### Textabschnitt ###

Das Branntweinmonopol in Zahlen

Deutschland kauft bei den Besitzern der deutschen Brennrechte einen Liter Alkohol für 3,50 Euro ein und verkauft ihn für 60 Cent an die Industrie weiter.

Zwei Drittel des Alkoholes den Deutschland subventioniert einkauft stammen aus Kornbrennereien in Nord- und Ostdeutschlands. Das hat nichts mit dem "angeblichen" Erhalt der Streuobstwiesen zu tun

72.000.000 Liter Alkohol kauft die deutsche Monopolbehörde ein - nur 6.500.000 Liter davon stammen von Obstbauern; der Rest ist Getreide und Kartoffelschnaps.

Frau Renate Künast und die Agrarlobby meinen, das Branntweinmonopol diene dem Erhalt der deutschen Streuobstwiesen, denn ohne die Alkoholsubventionen (92 Millionen Euro im Jahr 2009) würden diese niedergemäht werden.

### Angezeigte Angaben ###

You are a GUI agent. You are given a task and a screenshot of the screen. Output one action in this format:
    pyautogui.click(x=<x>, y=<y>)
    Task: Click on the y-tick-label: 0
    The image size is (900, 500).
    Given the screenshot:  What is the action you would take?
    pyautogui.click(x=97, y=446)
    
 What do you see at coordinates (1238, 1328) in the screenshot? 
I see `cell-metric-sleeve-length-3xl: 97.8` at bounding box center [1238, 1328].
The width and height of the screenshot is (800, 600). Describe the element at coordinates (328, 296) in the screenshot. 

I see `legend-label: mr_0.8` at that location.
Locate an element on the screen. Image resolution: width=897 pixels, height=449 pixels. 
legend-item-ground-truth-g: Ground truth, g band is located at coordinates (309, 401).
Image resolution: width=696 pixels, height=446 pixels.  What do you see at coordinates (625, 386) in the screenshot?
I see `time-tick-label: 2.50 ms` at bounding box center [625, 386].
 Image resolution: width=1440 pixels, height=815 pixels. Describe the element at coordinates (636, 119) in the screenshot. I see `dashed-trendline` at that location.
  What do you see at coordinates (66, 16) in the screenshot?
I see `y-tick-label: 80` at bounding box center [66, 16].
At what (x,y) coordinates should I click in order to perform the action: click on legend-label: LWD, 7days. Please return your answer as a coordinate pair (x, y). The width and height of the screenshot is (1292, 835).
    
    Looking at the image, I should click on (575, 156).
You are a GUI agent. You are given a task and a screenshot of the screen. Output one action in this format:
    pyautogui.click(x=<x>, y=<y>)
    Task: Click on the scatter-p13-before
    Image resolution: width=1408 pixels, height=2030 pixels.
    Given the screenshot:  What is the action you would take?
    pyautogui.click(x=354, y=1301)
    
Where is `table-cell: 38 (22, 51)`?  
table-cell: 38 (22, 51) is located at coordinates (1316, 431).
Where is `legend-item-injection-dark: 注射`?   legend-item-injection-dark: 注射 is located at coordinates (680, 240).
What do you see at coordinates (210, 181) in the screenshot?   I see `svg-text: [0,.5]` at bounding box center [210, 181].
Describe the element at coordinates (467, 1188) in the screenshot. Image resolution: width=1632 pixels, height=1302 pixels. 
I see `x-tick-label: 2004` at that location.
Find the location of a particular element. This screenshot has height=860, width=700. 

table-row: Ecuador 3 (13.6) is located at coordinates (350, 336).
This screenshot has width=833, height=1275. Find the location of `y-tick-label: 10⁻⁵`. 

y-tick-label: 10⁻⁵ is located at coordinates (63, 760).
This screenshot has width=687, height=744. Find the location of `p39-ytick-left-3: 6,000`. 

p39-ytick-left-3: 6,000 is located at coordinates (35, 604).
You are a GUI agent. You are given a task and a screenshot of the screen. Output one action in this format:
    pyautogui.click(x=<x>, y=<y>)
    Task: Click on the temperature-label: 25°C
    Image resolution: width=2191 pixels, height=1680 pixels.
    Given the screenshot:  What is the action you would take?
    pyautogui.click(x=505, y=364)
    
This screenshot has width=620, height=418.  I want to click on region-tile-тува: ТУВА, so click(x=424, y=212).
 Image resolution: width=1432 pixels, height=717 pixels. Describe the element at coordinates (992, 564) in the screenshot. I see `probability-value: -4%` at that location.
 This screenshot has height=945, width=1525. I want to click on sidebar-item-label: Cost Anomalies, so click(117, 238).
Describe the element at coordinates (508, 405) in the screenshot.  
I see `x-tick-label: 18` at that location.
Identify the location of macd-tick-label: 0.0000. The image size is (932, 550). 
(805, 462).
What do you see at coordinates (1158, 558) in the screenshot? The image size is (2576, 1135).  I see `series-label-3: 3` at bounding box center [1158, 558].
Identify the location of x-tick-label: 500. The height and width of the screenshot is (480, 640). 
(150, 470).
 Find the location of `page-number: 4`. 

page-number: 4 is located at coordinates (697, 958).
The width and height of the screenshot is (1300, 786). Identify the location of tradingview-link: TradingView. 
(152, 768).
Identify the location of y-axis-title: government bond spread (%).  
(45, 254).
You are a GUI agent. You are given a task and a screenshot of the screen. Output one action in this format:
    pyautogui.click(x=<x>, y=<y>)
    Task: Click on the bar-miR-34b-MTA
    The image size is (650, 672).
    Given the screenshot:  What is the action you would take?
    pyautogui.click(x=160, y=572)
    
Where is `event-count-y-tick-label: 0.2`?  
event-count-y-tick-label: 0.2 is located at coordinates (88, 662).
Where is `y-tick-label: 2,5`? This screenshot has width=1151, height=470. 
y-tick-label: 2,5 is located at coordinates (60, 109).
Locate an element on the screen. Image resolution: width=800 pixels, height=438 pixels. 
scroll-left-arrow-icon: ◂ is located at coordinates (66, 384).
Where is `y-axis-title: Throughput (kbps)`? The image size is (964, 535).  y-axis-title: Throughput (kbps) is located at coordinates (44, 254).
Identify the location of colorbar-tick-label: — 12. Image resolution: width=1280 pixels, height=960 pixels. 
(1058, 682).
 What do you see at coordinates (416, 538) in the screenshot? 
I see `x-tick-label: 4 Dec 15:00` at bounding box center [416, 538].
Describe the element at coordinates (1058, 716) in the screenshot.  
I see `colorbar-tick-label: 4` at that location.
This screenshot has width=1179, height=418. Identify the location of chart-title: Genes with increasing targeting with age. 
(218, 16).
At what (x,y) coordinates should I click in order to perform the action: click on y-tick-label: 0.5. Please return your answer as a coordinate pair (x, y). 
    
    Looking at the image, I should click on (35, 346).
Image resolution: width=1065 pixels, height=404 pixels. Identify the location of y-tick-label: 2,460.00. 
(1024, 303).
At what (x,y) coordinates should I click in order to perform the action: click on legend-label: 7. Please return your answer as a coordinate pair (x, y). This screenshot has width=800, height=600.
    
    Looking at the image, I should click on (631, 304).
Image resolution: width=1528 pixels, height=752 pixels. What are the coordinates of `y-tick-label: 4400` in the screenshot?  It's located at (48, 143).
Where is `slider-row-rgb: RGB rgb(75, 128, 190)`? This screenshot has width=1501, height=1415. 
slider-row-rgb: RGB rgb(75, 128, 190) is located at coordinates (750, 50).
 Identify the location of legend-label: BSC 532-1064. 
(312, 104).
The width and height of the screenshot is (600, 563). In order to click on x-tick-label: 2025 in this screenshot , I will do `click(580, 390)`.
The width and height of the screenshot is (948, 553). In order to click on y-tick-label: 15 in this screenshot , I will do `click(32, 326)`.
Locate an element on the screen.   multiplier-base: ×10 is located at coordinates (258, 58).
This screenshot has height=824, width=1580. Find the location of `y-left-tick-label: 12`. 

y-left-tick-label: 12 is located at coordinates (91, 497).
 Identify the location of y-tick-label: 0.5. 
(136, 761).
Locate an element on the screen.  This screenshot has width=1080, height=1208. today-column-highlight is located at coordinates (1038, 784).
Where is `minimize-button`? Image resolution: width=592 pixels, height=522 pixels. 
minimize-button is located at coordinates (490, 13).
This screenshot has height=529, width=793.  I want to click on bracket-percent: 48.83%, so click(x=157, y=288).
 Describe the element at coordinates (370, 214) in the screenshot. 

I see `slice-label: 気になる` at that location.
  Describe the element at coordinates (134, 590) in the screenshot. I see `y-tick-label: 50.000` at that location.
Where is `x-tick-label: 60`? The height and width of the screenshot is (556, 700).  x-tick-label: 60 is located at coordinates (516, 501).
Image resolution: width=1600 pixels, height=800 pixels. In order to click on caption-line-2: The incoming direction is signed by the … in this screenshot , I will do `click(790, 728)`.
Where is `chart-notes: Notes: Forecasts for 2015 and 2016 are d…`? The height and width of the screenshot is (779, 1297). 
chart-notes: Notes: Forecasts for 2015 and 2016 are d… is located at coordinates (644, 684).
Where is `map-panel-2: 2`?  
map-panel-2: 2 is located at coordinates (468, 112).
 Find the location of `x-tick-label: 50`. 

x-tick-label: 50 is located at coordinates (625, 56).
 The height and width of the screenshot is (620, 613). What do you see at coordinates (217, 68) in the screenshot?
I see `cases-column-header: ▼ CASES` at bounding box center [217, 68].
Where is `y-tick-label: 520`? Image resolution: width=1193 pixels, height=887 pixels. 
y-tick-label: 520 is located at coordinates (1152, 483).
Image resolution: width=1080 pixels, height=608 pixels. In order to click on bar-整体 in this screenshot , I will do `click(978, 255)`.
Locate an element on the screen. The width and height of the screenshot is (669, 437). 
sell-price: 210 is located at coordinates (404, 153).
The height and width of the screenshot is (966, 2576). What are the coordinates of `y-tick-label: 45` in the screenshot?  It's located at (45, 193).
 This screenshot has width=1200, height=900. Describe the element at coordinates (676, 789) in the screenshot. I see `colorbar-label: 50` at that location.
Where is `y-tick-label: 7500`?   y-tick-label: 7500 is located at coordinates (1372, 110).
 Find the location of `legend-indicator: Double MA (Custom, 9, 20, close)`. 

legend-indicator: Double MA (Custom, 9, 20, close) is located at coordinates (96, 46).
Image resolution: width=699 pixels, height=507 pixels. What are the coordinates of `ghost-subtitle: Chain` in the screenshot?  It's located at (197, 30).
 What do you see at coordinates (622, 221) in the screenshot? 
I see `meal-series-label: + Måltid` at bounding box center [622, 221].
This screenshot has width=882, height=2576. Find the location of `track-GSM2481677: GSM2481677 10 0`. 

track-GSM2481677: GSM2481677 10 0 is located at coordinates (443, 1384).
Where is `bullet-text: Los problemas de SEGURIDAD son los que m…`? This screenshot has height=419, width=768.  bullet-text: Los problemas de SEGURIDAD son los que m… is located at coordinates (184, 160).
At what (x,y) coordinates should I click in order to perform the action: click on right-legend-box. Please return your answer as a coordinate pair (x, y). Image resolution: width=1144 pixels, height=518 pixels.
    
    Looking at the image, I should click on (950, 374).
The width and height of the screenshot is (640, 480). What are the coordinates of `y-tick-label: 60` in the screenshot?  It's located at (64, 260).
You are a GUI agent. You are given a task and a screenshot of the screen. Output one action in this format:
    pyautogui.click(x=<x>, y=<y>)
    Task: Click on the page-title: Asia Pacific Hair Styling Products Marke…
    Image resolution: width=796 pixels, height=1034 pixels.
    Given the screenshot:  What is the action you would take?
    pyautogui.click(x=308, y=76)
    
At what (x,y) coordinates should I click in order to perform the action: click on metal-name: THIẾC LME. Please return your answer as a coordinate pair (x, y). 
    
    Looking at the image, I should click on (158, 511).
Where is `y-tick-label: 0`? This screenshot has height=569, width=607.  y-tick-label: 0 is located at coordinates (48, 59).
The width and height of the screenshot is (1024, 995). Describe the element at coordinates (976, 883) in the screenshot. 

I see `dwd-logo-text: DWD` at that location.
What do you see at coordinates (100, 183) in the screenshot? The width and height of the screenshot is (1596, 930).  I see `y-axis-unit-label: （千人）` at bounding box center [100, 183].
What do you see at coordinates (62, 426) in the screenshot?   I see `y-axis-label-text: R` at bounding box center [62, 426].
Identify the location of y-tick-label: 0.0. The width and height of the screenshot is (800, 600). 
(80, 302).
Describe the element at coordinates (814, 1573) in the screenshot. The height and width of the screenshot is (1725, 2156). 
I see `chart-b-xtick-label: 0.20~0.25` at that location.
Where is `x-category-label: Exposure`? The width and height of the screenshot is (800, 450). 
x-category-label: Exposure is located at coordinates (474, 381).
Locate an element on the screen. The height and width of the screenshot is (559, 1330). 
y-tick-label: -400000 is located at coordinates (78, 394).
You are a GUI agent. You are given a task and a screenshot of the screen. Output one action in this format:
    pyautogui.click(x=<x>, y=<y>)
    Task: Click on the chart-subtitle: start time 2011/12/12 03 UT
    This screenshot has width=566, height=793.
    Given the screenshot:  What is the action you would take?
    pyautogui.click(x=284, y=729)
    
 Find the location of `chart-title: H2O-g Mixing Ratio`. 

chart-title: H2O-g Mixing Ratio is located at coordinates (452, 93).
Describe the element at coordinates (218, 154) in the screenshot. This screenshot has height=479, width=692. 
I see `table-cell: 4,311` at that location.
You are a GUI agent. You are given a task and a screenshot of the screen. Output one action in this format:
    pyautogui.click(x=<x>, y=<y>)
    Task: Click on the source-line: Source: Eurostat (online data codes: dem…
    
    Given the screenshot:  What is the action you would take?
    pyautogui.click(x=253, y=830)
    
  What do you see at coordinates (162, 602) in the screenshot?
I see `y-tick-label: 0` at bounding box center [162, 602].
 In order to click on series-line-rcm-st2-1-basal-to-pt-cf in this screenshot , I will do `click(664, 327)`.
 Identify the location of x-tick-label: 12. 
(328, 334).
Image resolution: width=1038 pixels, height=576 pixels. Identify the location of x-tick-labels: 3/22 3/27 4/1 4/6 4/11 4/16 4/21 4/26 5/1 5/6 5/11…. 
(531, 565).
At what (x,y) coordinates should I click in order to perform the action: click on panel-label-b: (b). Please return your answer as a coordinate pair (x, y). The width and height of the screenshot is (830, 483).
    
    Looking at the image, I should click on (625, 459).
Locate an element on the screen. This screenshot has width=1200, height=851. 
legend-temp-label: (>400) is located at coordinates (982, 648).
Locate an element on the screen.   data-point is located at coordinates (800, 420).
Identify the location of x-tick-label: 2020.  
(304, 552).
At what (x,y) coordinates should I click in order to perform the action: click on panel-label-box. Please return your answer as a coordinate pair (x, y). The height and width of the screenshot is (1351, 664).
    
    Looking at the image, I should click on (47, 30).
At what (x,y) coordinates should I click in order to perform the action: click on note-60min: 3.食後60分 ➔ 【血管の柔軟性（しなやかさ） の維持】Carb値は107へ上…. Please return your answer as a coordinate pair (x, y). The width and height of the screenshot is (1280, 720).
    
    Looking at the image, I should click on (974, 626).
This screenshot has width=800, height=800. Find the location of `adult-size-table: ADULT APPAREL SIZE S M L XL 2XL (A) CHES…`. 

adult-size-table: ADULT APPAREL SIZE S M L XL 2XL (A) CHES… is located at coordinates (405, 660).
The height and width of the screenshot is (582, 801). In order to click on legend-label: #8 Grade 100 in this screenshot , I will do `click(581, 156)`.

###

## Aufgabe
Fasse im Text zum Branntweinmonopol den Absatz, der mit „Frau Renate Künast und die Agrarlobby“ beginnt, kürzer zusammen und behalte dabei seine wichtigsten Fakten.

## Antwort
Renate Künast und die Agrarlobby sehen im Branntweinmonopol einen Schutz der deutschen Streuobstwiesen: Ohne die Alkoholsubventionen (2009: 92 Millionen Euro) würden diese niedergemäht.